25 May 2005

The Force be ...

I wanted to flag up this article on Star Wars with a focus on what it might suggest about the relationship between science and religion. Amongst all the other things is a bit of reference to overarching theological implications or dimensions. One of them is this: "According to Yoda, the force is a universal product of life that binds the universe together and can somehow be felt and manipulated by the sensitive mind. However, because the Force ontologically depends upon life and not vice versa, it differs from similar concepts in the major religions." Which a good remnder that the Force is to be understood as an emergent property of life rather than an originating force or agent. The author doesn't really describe it in those terms and the discussion of reductionism would have been an obvious place to make that kind of a link. In Christian terms, then, I think that we should think of the Star Wars Force as a kind of Principality or Power, noat as some kind of cipher for God or Tao or originating prime Mover. Lucas's own words quoted in the article seem to support the idea that there's more to be explored.

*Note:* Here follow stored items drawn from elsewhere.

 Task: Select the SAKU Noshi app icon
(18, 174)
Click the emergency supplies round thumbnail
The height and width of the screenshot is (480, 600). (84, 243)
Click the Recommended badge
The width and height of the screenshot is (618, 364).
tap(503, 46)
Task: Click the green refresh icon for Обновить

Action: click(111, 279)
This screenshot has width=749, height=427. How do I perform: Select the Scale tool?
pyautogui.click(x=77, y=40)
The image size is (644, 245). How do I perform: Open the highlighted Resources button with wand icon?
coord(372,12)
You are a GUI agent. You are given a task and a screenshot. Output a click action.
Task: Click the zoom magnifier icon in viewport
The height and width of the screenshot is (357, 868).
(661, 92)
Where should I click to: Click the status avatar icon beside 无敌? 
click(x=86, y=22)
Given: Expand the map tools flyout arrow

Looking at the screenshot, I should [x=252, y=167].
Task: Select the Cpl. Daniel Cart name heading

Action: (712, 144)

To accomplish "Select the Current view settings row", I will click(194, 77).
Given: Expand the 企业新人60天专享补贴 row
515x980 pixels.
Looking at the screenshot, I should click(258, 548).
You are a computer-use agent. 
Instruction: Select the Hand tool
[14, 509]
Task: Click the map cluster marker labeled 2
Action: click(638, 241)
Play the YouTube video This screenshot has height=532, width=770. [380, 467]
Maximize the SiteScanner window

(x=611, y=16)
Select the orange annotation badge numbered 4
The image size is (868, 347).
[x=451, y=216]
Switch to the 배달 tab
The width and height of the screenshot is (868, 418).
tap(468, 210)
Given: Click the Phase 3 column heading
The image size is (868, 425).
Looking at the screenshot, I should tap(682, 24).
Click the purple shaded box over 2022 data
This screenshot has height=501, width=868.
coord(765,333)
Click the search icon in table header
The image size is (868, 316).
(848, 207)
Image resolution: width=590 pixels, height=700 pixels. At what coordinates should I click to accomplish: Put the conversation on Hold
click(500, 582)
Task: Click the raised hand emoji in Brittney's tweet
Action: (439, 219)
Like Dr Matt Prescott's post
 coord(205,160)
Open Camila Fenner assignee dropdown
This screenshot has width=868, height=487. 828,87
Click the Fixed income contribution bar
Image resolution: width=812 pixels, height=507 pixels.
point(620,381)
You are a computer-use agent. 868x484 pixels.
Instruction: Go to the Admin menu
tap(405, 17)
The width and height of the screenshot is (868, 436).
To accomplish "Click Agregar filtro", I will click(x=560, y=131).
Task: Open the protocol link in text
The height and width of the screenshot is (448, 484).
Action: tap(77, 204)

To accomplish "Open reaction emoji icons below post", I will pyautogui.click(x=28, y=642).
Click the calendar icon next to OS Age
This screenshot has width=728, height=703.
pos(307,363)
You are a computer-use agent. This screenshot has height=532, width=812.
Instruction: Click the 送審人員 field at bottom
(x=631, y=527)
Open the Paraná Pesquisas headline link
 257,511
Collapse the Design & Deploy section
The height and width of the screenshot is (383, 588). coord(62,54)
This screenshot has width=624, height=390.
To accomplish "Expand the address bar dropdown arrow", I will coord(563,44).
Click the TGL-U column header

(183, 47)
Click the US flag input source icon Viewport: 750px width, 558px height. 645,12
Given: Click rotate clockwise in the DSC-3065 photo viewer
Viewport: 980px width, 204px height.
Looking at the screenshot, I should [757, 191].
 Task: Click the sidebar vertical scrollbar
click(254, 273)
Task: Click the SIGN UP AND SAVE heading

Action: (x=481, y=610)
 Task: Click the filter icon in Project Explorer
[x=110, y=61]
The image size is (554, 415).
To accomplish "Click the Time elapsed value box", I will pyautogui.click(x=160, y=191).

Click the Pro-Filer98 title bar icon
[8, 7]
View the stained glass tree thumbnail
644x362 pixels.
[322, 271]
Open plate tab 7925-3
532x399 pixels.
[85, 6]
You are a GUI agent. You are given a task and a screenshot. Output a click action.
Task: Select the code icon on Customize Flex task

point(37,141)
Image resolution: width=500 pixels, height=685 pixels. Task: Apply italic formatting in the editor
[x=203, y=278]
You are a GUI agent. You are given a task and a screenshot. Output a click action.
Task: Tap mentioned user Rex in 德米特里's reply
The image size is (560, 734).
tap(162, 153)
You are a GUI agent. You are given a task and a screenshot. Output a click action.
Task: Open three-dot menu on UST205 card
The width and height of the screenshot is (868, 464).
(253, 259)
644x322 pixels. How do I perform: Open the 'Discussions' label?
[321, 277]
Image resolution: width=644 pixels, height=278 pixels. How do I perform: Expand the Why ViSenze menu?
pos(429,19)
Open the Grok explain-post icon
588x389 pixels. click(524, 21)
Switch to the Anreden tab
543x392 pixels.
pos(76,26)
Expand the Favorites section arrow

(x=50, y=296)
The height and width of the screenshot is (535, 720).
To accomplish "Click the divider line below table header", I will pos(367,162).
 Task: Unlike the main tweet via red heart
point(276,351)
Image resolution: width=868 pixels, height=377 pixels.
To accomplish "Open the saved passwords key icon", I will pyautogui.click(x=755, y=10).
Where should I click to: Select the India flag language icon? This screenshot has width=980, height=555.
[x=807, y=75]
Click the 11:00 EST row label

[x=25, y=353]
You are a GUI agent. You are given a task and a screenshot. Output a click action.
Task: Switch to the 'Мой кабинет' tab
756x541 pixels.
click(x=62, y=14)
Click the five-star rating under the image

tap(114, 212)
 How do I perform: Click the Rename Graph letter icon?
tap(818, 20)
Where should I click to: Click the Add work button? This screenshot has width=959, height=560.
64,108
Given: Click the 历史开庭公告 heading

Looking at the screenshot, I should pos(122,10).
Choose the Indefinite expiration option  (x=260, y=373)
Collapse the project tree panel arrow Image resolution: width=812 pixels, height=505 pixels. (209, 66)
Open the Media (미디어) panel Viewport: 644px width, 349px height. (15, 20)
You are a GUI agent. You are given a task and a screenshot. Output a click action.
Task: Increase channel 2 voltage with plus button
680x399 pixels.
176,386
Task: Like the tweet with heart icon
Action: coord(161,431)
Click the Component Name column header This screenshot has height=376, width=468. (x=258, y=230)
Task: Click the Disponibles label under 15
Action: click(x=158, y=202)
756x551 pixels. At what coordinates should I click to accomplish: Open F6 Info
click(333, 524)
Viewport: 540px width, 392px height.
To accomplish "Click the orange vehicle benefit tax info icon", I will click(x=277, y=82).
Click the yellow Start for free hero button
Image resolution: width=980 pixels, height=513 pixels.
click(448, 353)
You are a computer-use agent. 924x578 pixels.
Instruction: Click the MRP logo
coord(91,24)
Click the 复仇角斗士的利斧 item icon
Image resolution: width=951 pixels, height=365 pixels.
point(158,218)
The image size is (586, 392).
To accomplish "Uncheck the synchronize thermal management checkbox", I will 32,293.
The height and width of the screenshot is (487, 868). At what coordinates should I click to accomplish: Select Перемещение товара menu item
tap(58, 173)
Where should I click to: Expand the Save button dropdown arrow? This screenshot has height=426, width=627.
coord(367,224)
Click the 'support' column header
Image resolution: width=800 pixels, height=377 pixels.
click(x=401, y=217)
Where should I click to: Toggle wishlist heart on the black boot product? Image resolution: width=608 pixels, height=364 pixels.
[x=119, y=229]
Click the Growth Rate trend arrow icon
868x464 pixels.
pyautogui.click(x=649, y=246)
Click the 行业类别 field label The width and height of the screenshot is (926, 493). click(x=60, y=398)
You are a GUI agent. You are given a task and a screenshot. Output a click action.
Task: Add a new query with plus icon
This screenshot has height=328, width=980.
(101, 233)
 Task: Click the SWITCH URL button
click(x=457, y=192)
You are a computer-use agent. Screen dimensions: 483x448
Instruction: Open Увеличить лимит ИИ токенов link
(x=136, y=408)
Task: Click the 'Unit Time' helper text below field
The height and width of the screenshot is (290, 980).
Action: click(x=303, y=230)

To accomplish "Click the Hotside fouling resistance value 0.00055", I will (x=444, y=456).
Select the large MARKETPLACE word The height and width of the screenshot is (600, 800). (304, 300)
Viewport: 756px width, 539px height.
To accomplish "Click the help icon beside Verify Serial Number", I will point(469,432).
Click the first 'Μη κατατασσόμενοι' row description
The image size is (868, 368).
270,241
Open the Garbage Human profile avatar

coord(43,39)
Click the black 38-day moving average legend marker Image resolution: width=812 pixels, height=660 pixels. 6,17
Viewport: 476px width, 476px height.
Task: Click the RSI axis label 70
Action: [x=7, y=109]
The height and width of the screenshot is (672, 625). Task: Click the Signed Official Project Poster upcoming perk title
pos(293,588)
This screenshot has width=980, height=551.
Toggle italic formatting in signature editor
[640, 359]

The exploration of good and evil is pretty important too. "when the man we knew as the endearing and precocious Anakin in The Phantom Menace finally rises in his sinister outfit as Darth Vader, it is difficult to shake the feeling that we have just witnessed the birth of a myth. The chilling “Yes, master,” followed immediately by his inquiry about the well-being of Padme, captures in a microcosm the twisted nature of the Dark Side"

For me the disappointment is that the implications for conceiving of good and evil and right and wrong are not more deeply opened up in the films and to a leser extent the article [though it isn't a core aim of the article so it would be unfair to criticise it on those grounds]. For many people, the Force represents a 'neutral' soemthing that is both good and evil and 'salvation' in the Star Wars universe lies in balancing them. This is quite a popularly appealing take on good and evil but it is profoundly disturbing too as well as conflicitng with how we normally live.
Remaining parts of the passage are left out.